DarkNet is designed to operate durably in a regulatory environment increasingly attentive to privacy tools. Governance is non-custodial and progressively decentralised; the regulatory position rests on three principles grounded in FSB, Basel, and FATF frameworks.

Governance Surface

$DNET holders control, via on-chain voting:

  • Proving-system upgrades (e.g., circuit version bumps, ceremony additions).
  • Fee schedule adjustments (gas denomination, burn ratios, SDK tiering).
  • Compliance blacklist oracle selection (OFAC SDN feed provider, revocation registry).
  • Treasury allocation and buyback/liquidity operations.
  • Approved KYC credential issuers admitted to the Layer-3 registry.

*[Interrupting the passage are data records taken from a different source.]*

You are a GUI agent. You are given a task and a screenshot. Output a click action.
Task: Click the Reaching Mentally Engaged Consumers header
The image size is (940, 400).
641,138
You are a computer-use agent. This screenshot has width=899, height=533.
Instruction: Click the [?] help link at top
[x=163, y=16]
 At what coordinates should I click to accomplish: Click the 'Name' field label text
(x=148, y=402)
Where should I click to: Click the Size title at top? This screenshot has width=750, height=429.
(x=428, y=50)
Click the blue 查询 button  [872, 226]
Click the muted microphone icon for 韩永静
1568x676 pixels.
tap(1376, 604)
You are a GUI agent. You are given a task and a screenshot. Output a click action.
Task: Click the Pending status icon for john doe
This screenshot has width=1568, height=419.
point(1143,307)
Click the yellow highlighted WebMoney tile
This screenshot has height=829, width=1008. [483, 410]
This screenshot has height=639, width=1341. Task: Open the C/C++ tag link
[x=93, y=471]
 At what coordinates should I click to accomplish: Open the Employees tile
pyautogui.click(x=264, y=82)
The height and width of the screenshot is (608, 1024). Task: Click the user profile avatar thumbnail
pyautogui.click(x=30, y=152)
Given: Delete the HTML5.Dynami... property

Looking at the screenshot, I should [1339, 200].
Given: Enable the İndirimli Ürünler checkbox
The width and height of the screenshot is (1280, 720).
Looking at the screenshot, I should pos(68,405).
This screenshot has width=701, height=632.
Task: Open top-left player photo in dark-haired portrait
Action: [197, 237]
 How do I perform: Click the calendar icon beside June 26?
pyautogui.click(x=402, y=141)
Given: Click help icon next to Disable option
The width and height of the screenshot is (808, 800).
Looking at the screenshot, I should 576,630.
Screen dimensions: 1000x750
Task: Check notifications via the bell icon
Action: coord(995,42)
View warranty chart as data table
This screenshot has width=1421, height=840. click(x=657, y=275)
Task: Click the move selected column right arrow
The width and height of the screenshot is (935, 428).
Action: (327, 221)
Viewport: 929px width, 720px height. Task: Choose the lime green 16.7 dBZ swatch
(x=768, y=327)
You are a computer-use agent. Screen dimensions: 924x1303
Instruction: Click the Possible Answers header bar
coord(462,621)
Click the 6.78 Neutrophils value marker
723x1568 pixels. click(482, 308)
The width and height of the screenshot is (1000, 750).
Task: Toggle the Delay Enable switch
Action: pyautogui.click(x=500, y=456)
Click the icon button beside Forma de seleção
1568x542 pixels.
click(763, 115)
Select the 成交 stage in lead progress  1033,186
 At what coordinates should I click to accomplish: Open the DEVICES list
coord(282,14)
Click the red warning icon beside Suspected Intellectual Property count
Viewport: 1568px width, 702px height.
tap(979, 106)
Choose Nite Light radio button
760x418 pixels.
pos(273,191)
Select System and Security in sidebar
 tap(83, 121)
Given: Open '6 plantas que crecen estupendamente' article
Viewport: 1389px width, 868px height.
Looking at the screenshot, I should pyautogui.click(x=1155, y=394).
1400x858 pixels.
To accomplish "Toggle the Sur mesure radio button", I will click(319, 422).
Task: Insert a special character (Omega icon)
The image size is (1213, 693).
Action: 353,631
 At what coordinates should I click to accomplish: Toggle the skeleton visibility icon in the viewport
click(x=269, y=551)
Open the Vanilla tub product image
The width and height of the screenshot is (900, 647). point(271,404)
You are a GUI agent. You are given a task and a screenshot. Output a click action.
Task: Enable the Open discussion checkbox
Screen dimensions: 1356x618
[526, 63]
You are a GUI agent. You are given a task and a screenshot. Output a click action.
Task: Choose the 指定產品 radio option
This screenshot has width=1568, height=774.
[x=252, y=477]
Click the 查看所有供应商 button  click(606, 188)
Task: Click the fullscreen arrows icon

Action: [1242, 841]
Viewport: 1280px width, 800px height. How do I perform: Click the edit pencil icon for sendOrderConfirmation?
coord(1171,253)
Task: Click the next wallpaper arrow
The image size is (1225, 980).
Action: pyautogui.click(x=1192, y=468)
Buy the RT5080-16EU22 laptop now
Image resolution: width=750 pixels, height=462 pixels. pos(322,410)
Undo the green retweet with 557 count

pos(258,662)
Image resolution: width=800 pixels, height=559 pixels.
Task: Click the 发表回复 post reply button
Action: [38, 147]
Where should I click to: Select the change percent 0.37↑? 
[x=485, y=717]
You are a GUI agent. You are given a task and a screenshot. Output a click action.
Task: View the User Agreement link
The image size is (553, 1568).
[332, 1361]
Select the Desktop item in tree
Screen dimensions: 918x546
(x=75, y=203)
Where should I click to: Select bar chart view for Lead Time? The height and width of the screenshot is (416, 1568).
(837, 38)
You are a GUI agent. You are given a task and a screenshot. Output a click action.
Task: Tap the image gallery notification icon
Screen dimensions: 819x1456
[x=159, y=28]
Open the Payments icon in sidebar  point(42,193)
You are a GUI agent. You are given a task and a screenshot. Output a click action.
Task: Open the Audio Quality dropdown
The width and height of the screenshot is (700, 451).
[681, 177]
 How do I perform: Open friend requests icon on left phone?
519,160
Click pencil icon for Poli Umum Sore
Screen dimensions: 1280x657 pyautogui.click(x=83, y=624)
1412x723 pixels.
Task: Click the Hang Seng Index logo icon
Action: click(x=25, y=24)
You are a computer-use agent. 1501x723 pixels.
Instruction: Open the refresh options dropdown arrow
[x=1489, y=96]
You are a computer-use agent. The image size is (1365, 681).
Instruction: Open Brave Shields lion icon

Votes use the shielded nullifier-based scheme: a voter proves their stake crosses the threshold, casts a vote, and records a nullifier. Vote-buying through public visibility of large positions is structurally prevented.

Principle 1 — Cryptographic Compliance ≡ Legal Compliance

A cryptographically-verified compliance proof — mathematically demonstrating that funds are clean, transactions were below threshold, or the holder has passed KYC — satisfies the substance of regulatory requirements even when the historical form was designed for traditional instruments.

Supported by: FSB 2023 crypto-asset framework explicitly acknowledging cryptographic attestations; Basel Committee's 2022 consultative document contemplating cryptographic proof systems as a valid risk-attestation mechanism.

Principle 2 — Privacy of Non-Criminal Activity is a Protected Interest

Financial privacy for legitimate activity is explicitly protected under GDPR Article 7, European Convention on Human Rights Article 8, and implicitly under the U.S. Fourth Amendment. The availability of on-demand compliance disclosure is sufficient to satisfy law enforcement access requirements without requiring universal transaction surveillance.

Supported by: ECtHR jurisprudence on mass surveillance (Big Brother Watch v. UK, 2021); academic work by Angela Walch, Ross Anderson, and Primavera De Filippi.

Principle 3 — Developer Non-Custody Eliminates Criminal Liability

The Tornado Cash prosecution hinged on the claim that the developers operateda money transmitter. DarkNet's legal architecture distinguishes itself on four counts:

Non-custodial design
Smart contracts never hold user assets in a manner accessible to developers. Assets are controlled exclusively by ZK spending keys.
Compliance pathway
Compliance Proofs and KYC credential integration remove the “no compliance pathway” argument central to Tornado Cash enforcement.
Decentralised governance
Control transfers to $DNET governance at launch. No developer admin keys retain upgrade authority.
Legal entity and jurisdiction
Operated via a Swiss or Cayman Foundation structure with dedicated crypto regulatory counsel on retainer prior to public launch.

Progressive Decentralisation

Phase 1
Core team stewardship
Testnet, audits, initial mainnet launch. Emergency council controls upgrade timelock.
Phase 1.5
Token-holder voting
Fee schedules, grants, and treasury operations move to on-chain vote. Council retains veto for circuit-level safety.
Phase 2
Full on-chain governance
Protocol upgrades, oracle selection, and compliance registry admission all governed by shielded $DNET vote.